- **Recorded information**
....
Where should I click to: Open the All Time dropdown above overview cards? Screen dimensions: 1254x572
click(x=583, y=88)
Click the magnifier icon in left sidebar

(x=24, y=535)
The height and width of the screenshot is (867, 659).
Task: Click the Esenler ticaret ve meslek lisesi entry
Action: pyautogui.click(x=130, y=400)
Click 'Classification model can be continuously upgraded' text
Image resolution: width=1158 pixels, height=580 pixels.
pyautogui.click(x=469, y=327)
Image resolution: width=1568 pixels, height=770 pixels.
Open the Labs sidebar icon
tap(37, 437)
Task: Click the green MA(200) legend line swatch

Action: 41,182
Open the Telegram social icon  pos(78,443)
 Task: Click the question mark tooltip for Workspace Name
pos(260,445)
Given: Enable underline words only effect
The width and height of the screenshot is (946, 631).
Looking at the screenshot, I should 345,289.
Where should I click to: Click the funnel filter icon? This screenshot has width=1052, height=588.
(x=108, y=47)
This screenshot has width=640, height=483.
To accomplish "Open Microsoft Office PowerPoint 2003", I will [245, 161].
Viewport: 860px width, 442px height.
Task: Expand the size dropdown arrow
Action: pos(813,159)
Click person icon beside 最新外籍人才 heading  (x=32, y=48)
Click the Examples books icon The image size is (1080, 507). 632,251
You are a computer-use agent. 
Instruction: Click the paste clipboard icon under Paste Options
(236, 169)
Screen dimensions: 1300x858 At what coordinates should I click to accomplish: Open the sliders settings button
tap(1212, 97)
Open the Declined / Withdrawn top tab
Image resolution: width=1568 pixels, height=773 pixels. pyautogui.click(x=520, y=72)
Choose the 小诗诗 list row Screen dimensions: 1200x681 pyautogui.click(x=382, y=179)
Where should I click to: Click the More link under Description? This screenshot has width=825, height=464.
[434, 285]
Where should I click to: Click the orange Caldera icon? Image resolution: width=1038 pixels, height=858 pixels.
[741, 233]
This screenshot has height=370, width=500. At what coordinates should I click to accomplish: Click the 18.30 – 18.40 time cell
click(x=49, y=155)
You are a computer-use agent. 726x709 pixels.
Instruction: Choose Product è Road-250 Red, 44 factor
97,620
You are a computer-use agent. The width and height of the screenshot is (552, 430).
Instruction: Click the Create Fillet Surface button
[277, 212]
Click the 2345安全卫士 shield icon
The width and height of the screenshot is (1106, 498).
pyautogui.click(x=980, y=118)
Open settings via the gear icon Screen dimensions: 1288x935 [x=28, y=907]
....
- **What needs to be done**
Copy out every one of the entries above, character for character, with nothing changed, added or left out.

- **Task output**
Where should I click to: Open the All Time dropdown above overview cards? Screen dimensions: 1254x572
click(x=583, y=88)
Click the magnifier icon in left sidebar

(x=24, y=535)
The height and width of the screenshot is (867, 659).
Task: Click the Esenler ticaret ve meslek lisesi entry
Action: pyautogui.click(x=130, y=400)
Click 'Classification model can be continuously upgraded' text
Image resolution: width=1158 pixels, height=580 pixels.
pyautogui.click(x=469, y=327)
Image resolution: width=1568 pixels, height=770 pixels.
Open the Labs sidebar icon
tap(37, 437)
Task: Click the green MA(200) legend line swatch

Action: 41,182
Open the Telegram social icon  pos(78,443)
 Task: Click the question mark tooltip for Workspace Name
pos(260,445)
Given: Enable underline words only effect
The width and height of the screenshot is (946, 631).
Looking at the screenshot, I should 345,289.
Where should I click to: Click the funnel filter icon? This screenshot has width=1052, height=588.
(x=108, y=47)
This screenshot has width=640, height=483.
To accomplish "Open Microsoft Office PowerPoint 2003", I will [245, 161].
Viewport: 860px width, 442px height.
Task: Expand the size dropdown arrow
Action: pos(813,159)
Click person icon beside 最新外籍人才 heading  (x=32, y=48)
Click the Examples books icon The image size is (1080, 507). 632,251
You are a computer-use agent. 
Instruction: Click the paste clipboard icon under Paste Options
(236, 169)
Screen dimensions: 1300x858 At what coordinates should I click to accomplish: Open the sliders settings button
tap(1212, 97)
Open the Declined / Withdrawn top tab
Image resolution: width=1568 pixels, height=773 pixels. pyautogui.click(x=520, y=72)
Choose the 小诗诗 list row Screen dimensions: 1200x681 pyautogui.click(x=382, y=179)
Where should I click to: Click the More link under Description? This screenshot has width=825, height=464.
[434, 285]
Where should I click to: Click the orange Caldera icon? Image resolution: width=1038 pixels, height=858 pixels.
[741, 233]
This screenshot has height=370, width=500. At what coordinates should I click to accomplish: Click the 18.30 – 18.40 time cell
click(x=49, y=155)
You are a computer-use agent. 726x709 pixels.
Instruction: Choose Product è Road-250 Red, 44 factor
97,620
You are a computer-use agent. The width and height of the screenshot is (552, 430).
Instruction: Click the Create Fillet Surface button
[277, 212]
Click the 2345安全卫士 shield icon
The width and height of the screenshot is (1106, 498).
pyautogui.click(x=980, y=118)
Open settings via the gear icon Screen dimensions: 1288x935 [x=28, y=907]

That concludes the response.